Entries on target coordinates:
┌──

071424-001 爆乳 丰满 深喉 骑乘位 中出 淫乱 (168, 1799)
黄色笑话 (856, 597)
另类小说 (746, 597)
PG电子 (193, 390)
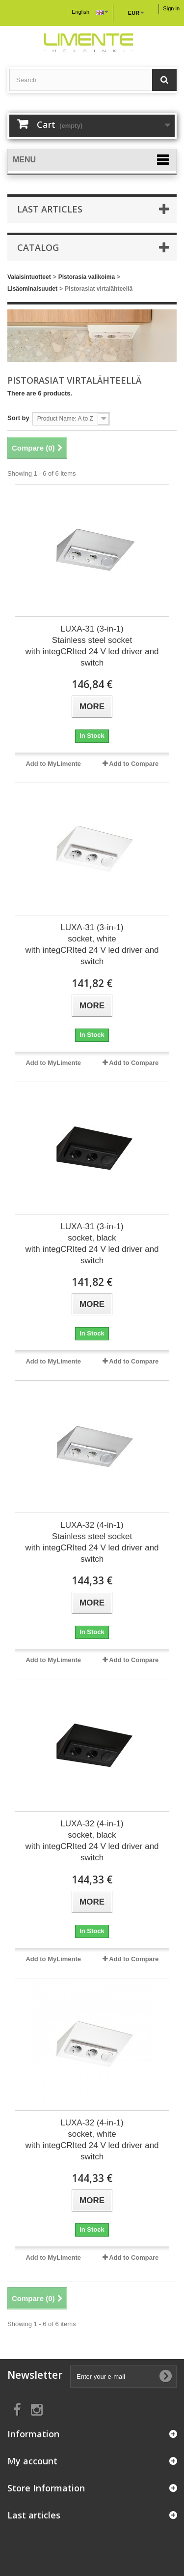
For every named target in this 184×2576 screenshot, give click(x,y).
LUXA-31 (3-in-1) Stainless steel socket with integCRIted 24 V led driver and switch (91, 645)
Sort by (18, 418)
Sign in (171, 8)
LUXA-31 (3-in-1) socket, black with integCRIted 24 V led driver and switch (91, 1243)
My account (32, 2461)
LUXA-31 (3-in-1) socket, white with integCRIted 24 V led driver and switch (91, 944)
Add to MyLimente (53, 763)
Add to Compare (133, 763)
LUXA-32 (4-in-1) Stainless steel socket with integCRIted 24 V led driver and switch (91, 1542)
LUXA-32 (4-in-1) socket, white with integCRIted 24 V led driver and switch (91, 2139)
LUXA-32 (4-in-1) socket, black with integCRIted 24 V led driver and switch (91, 1840)
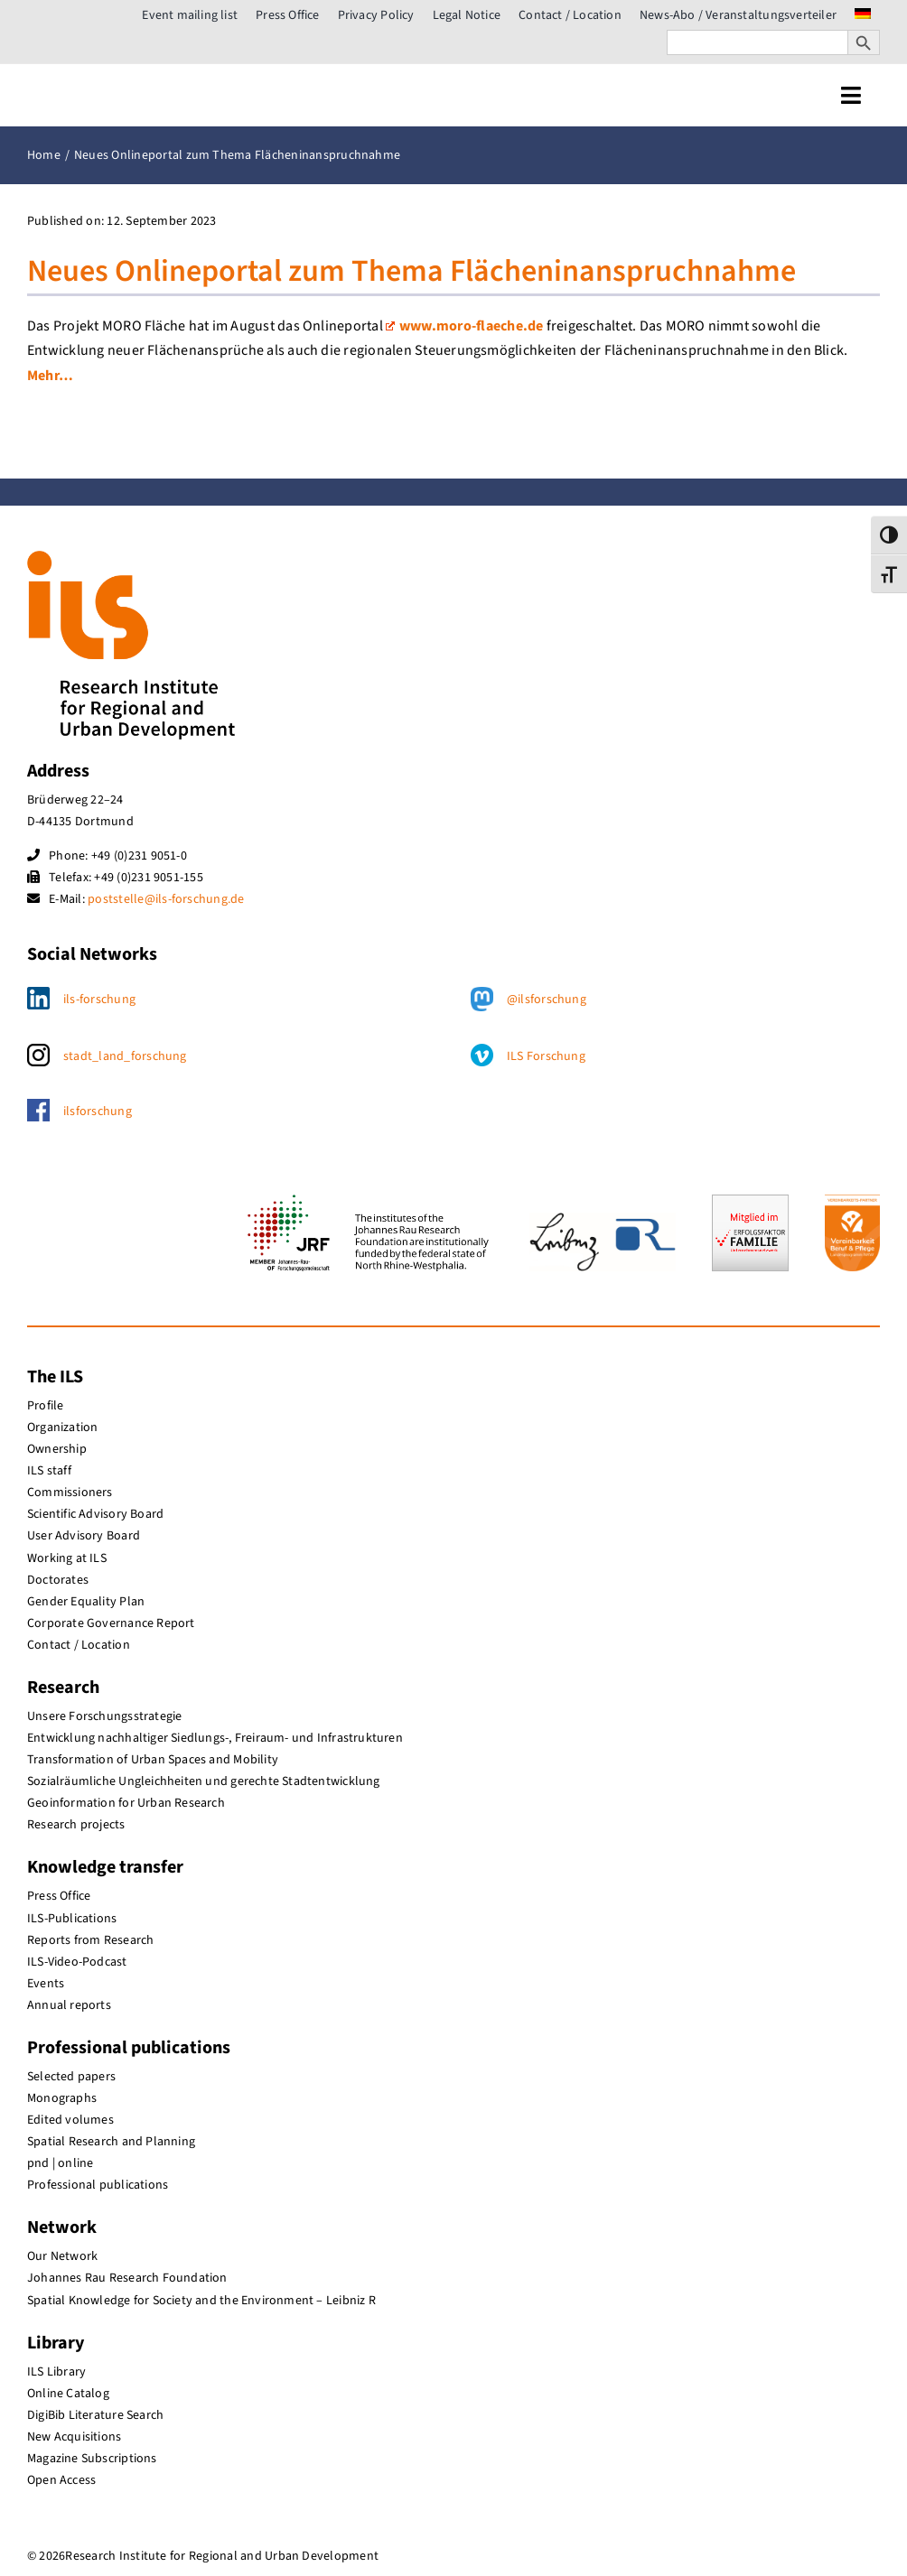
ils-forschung (99, 999)
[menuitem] (863, 15)
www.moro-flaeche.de (464, 326)
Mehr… (50, 376)
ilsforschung (97, 1111)
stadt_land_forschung (125, 1056)
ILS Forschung (546, 1056)
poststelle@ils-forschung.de (166, 899)
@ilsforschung (546, 999)
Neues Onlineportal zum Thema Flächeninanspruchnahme (411, 271)
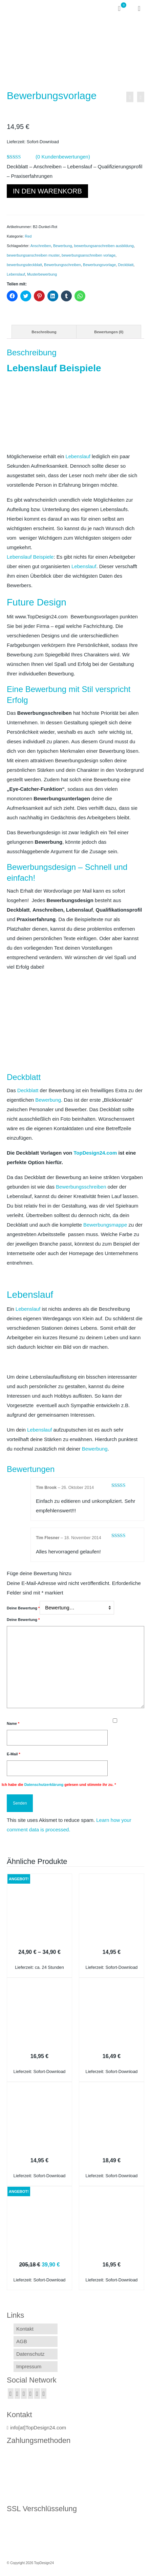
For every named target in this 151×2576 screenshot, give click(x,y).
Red (28, 236)
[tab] (44, 332)
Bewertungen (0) (108, 332)
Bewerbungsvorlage (99, 265)
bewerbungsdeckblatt (24, 265)
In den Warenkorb (47, 191)
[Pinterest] (44, 2393)
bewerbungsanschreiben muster (33, 255)
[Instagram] (24, 2393)
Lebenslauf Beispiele (30, 557)
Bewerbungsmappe (105, 1225)
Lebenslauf (16, 274)
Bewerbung (62, 246)
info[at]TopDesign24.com (36, 2427)
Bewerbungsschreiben (62, 265)
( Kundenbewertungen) (63, 157)
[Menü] (139, 8)
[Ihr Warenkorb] (122, 8)
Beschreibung (43, 332)
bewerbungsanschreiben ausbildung (104, 246)
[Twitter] (17, 2393)
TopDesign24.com (95, 1153)
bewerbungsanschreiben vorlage (88, 255)
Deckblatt (125, 265)
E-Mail (13, 1754)
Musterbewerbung (42, 274)
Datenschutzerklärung (44, 1784)
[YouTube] (37, 2393)
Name (13, 1723)
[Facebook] (11, 2393)
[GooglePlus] (31, 2393)
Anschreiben (40, 246)
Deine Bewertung (23, 1608)
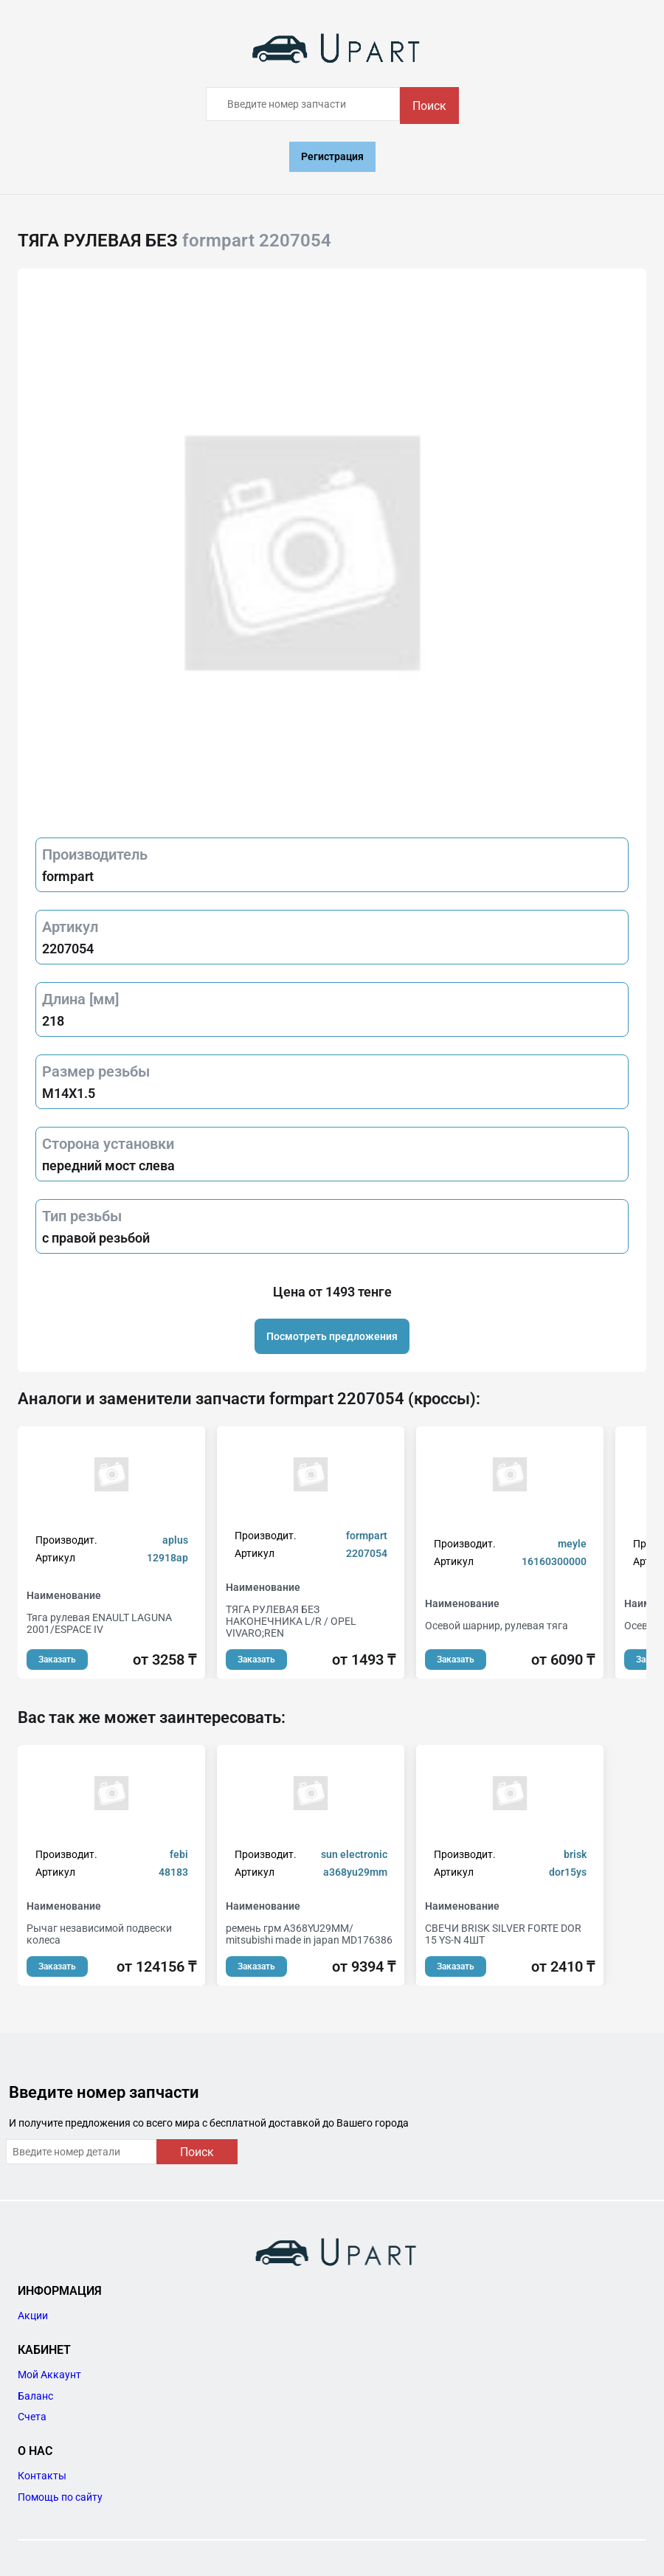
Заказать (57, 1659)
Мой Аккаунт (49, 2374)
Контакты (42, 2476)
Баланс (35, 2396)
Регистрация (332, 156)
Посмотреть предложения (332, 1336)
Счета (32, 2417)
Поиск (429, 106)
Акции (33, 2315)
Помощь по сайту (60, 2497)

└──

▸ **Instruction**:
Pick out each of the rows above containing the word "switch" and copy those rows in full.

▸ **Answer to the exercise**:
LUXA-31 (3-in-1) Stainless steel socket with integCRIted 24 V led driver and switch (91, 645)
LUXA-31 (3-in-1) socket, black with integCRIted 24 V led driver and switch (91, 1243)
LUXA-31 (3-in-1) socket, white with integCRIted 24 V led driver and switch (91, 944)
LUXA-32 (4-in-1) Stainless steel socket with integCRIted 24 V led driver and switch (91, 1542)
LUXA-32 (4-in-1) socket, white with integCRIted 24 V led driver and switch (91, 2139)
LUXA-32 (4-in-1) socket, black with integCRIted 24 V led driver and switch (91, 1840)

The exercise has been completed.